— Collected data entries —
————

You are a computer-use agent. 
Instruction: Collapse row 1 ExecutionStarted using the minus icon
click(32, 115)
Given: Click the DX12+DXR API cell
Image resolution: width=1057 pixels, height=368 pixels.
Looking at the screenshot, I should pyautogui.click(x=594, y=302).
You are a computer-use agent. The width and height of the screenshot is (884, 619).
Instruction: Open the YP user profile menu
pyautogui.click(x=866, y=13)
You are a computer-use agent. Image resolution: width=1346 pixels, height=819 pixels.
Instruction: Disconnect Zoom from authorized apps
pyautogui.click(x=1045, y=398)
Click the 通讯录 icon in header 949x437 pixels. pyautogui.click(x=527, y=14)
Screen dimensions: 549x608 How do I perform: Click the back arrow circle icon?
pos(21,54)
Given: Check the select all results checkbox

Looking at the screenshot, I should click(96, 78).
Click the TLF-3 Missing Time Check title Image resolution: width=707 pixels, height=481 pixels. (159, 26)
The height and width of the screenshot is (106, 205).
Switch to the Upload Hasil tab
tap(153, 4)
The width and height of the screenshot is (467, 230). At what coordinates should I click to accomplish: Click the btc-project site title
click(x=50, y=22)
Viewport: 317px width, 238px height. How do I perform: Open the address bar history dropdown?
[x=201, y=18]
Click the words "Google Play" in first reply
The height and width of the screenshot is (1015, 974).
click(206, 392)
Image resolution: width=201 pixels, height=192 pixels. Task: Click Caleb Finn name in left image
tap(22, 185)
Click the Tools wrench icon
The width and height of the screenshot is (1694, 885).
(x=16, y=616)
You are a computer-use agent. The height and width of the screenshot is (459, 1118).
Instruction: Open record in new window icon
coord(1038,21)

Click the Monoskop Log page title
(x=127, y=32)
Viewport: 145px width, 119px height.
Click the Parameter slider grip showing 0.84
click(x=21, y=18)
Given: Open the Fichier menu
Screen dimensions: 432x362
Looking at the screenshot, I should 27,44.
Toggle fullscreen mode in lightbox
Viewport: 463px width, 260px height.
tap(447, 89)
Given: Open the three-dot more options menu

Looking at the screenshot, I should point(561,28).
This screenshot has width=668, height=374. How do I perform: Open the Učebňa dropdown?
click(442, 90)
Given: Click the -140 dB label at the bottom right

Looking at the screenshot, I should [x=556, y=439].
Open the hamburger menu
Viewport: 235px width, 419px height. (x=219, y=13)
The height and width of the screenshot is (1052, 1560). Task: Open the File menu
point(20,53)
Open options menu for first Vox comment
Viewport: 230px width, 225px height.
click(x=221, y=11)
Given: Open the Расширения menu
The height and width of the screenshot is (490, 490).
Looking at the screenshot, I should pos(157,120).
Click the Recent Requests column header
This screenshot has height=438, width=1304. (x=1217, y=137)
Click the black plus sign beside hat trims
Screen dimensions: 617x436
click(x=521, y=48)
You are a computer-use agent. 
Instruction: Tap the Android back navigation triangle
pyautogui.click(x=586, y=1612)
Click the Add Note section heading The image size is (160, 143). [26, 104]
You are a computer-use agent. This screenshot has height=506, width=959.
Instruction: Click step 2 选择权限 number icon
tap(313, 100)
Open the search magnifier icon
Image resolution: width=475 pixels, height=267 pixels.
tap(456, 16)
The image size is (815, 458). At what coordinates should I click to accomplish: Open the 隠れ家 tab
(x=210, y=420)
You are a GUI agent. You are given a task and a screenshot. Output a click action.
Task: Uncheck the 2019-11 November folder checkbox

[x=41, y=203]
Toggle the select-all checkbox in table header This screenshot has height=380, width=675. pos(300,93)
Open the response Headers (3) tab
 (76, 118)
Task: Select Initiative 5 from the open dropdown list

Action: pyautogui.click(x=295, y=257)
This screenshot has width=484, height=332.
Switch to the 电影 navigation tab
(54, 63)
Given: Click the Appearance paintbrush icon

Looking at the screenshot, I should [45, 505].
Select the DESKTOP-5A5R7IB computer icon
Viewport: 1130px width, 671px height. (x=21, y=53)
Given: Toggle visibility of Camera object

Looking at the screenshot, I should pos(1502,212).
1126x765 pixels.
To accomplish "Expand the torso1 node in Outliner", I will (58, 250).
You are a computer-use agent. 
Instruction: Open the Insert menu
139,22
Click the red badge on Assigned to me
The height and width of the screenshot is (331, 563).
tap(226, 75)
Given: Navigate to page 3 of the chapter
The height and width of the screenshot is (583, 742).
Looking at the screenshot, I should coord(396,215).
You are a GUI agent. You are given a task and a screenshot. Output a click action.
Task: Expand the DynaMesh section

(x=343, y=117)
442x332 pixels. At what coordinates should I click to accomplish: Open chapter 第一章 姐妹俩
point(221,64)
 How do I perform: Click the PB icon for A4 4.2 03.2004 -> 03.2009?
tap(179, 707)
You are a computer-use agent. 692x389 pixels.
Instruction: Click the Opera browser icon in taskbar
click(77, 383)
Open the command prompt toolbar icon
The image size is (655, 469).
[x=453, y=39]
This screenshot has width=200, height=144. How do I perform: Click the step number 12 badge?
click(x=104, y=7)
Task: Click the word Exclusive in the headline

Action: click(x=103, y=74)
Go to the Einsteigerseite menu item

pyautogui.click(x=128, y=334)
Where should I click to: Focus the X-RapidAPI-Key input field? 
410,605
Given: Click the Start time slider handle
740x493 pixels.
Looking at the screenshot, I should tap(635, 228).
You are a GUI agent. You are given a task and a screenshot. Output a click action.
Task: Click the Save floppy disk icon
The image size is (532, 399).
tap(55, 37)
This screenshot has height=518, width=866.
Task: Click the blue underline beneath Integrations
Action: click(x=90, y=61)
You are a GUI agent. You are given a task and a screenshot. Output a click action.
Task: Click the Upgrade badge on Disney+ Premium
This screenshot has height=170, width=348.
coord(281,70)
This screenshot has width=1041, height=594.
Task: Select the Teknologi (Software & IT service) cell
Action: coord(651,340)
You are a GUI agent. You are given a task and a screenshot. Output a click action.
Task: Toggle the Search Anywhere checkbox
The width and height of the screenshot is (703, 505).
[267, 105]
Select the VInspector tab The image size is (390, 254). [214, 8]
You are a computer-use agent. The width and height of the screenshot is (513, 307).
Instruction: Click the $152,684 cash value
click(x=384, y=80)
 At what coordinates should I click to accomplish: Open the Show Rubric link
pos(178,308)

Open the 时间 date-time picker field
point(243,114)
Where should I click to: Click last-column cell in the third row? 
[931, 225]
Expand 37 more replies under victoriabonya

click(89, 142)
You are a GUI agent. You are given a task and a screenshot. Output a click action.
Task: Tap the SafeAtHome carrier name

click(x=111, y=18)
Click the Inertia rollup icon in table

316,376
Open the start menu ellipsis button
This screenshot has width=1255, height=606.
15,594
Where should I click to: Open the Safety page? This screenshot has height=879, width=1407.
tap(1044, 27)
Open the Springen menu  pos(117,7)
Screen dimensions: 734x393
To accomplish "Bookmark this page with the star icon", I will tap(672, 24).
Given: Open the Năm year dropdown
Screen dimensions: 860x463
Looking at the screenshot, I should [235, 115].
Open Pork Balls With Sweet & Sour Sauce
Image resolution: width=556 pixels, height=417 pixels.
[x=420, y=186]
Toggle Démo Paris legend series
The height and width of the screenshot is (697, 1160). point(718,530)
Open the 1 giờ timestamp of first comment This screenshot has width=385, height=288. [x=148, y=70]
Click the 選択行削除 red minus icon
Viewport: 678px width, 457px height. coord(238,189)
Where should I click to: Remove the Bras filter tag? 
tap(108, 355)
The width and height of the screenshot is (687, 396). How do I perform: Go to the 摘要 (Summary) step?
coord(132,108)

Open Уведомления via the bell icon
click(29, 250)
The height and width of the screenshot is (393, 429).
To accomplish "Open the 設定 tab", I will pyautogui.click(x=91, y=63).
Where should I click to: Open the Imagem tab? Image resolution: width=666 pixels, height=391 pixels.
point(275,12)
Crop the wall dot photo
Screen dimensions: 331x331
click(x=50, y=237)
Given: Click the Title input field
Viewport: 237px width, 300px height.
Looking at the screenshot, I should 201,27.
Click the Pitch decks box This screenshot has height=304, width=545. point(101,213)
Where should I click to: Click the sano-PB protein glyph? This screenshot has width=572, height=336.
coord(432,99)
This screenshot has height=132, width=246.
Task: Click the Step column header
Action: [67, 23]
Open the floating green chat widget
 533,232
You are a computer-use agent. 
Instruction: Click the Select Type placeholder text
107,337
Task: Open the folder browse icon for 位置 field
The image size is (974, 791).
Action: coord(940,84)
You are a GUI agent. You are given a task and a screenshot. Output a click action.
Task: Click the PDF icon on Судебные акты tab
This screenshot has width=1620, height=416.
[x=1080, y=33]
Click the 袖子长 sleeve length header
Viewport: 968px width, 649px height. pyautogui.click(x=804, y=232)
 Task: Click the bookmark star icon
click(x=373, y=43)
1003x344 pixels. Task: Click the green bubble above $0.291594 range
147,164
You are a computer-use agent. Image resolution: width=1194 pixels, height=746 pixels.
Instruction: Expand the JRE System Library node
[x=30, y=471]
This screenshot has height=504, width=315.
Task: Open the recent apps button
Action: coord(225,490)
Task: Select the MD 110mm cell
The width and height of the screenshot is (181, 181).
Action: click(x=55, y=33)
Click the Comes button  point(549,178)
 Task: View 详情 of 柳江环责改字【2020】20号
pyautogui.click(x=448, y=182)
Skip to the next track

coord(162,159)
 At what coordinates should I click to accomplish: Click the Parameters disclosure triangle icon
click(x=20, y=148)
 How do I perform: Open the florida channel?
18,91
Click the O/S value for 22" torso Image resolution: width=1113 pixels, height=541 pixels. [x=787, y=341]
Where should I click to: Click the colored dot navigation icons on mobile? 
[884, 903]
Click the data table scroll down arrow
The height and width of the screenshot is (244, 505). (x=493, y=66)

————

Using the records above, write out exactly the lines from the one containing "Instruction: Click the Select" through the last, and add nothing.

— EXERCISE RESPONSE —
Instruction: Click the Select Type placeholder text
107,337
Task: Open the folder browse icon for 位置 field
The image size is (974, 791).
Action: coord(940,84)
You are a GUI agent. You are given a task and a screenshot. Output a click action.
Task: Click the PDF icon on Судебные акты tab
This screenshot has width=1620, height=416.
[x=1080, y=33]
Click the 袖子长 sleeve length header
Viewport: 968px width, 649px height. pyautogui.click(x=804, y=232)
 Task: Click the bookmark star icon
click(x=373, y=43)
1003x344 pixels. Task: Click the green bubble above $0.291594 range
147,164
You are a computer-use agent. Image resolution: width=1194 pixels, height=746 pixels.
Instruction: Expand the JRE System Library node
[x=30, y=471]
This screenshot has height=504, width=315.
Task: Open the recent apps button
Action: coord(225,490)
Task: Select the MD 110mm cell
The width and height of the screenshot is (181, 181).
Action: click(x=55, y=33)
Click the Comes button  point(549,178)
 Task: View 详情 of 柳江环责改字【2020】20号
pyautogui.click(x=448, y=182)
Skip to the next track

coord(162,159)
 At what coordinates should I click to accomplish: Click the Parameters disclosure triangle icon
click(x=20, y=148)
 How do I perform: Open the florida channel?
18,91
Click the O/S value for 22" torso Image resolution: width=1113 pixels, height=541 pixels. [x=787, y=341]
Where should I click to: Click the colored dot navigation icons on mobile? 
[884, 903]
Click the data table scroll down arrow
The height and width of the screenshot is (244, 505). (x=493, y=66)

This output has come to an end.